Tana Umaga scored two tries, a parting salute to the team that goaded him, as the All Blacks beat the British and Irish Lions 38-19 in the third rugby test at Eden Park on Saturday, sweeping the three-match series.
Umaga spent 10 minutes in the sin-bin in the first half as one of two All Blacks temporarily ejected from the game. But he returned to taunt the Lions with tries on either side of halftime.
The British tourists set up a dangerous enemy when they made Umaga the butt of a campaign after the first test at Christchurch, blaming him for the injury which ruled skipper Brian O'Driscoll out of the tour.
The All Blacks won the first test 21-3 and the campaign against Umaga gave New Zealand the motivation to win the second 48-18, by a record margin, to clinch the series in two games.
Umaga farewelled the Lions Saturday with panache, with an outstanding individual performance which lifted the All Blacks to their ninth win in 10 series against the Lions and their eighth win in 10 matches against British teams in Auckland.
``It's been a tough week, the Lions battered us and we had a lot of changes tonight and a lot of weary bodies out there,'' Umaga said. ``I don't know if you can say that was the greatest rugby after the previous two weeks. We dropped our standards but we came away with the win.''
Lions captain Gareth Thomas, who was replaced by Shane Horgan early in the second half, said turnovers were again costly.
"It's been a pretty tough series but I'm proud of the guys, we didn't give up for one minute," Thomas said.
"That's the thing about the All Blacks, you give them turnover ball and they punish you -- they're quality players."
* New Zealand 38 (Tana Umaga 2, Conrad Smith, Ali Williams, Rico Gear tries; Luke McAlister 5 conversions, penalty)
* British and Irish Lions 19 (Lewis Moody try; Stephen Jones 4 penalties, conversion)
Clive Woodward's Lions return to Britain on Sunday remembered among nine predecessors for their inability to win a test series in New Zealand and already described as the worst Lions team to tour here.

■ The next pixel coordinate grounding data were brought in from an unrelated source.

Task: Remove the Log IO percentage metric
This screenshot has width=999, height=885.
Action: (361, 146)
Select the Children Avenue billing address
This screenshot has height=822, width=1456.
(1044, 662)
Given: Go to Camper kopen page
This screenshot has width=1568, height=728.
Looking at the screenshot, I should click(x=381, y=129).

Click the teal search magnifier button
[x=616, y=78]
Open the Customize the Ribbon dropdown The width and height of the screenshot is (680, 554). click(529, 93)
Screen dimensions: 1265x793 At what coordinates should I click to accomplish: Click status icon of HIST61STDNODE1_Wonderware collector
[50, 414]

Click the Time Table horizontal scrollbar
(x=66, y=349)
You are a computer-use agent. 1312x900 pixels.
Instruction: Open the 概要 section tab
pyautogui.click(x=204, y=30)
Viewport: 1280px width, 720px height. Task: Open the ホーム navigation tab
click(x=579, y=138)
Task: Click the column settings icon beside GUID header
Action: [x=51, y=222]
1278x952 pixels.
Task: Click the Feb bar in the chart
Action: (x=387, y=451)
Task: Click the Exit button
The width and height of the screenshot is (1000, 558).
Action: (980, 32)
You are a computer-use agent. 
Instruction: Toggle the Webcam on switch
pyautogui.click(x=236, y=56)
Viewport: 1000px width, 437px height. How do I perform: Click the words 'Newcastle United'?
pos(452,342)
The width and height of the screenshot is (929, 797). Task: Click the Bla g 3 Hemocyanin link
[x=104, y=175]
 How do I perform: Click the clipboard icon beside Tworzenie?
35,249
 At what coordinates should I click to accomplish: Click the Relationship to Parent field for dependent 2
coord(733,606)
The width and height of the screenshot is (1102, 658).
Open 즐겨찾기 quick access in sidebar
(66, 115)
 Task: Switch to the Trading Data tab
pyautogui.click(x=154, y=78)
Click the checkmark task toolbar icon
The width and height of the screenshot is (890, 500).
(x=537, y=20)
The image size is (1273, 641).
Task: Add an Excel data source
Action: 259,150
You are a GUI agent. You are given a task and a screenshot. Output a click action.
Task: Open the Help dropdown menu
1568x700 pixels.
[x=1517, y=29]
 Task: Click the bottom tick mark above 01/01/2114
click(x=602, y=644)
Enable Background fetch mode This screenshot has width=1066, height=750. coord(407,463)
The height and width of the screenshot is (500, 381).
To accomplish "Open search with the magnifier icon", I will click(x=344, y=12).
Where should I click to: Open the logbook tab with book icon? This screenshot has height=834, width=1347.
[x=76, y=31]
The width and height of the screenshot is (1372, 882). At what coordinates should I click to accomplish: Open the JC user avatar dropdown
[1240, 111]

The Lions felt an absence of playmakers in their backline, a lack of players capable of taking on and cracking a hard defensive line. Their attempts to move the ball were flawed and ineffective, lost in labored passing.
"If you look at the series as a whole, we weren't the better team," added Thomas. "Good on the All Blacks, they deserved to win."
The All Blacks ran tries to Umaga, Ali Williams and Conrad Smith through a leaky Lions defense' in the first half and others, to Umaga and Rico Gear, in a meandering second spell.
Flyhalf Luke McAlister, replacing 33-point hero Daniel Carter from the second test, was given a comfortable ride on his test debut, kicking five conversions and a penalty from as many attempts.
Smith waded through a huge gap on a vacant blindside and swerved past fullback Geordan Murphy to score the first of the All Blacks tries.
Williams pounced on the ball behind the Lions goal line four minutes later when halfback Dwayne Peel knocked a slanted crosskick over his own line.
Stephen Jones was kept busy kicking four first-half penalties for the Lions but the All Blacks' three tries, the last to Umaga, gave them a 24-12 halftime lead.
Umaga clinched the match with his second try in the eighth minute of the second half, running off another short pass close to the goal line at the end of a move from a tapped penalty.
Rico Gear added the last of the match and series in the final minute, intercepting a pass among the Lions backline, kicking ahead and winning the race to the ball.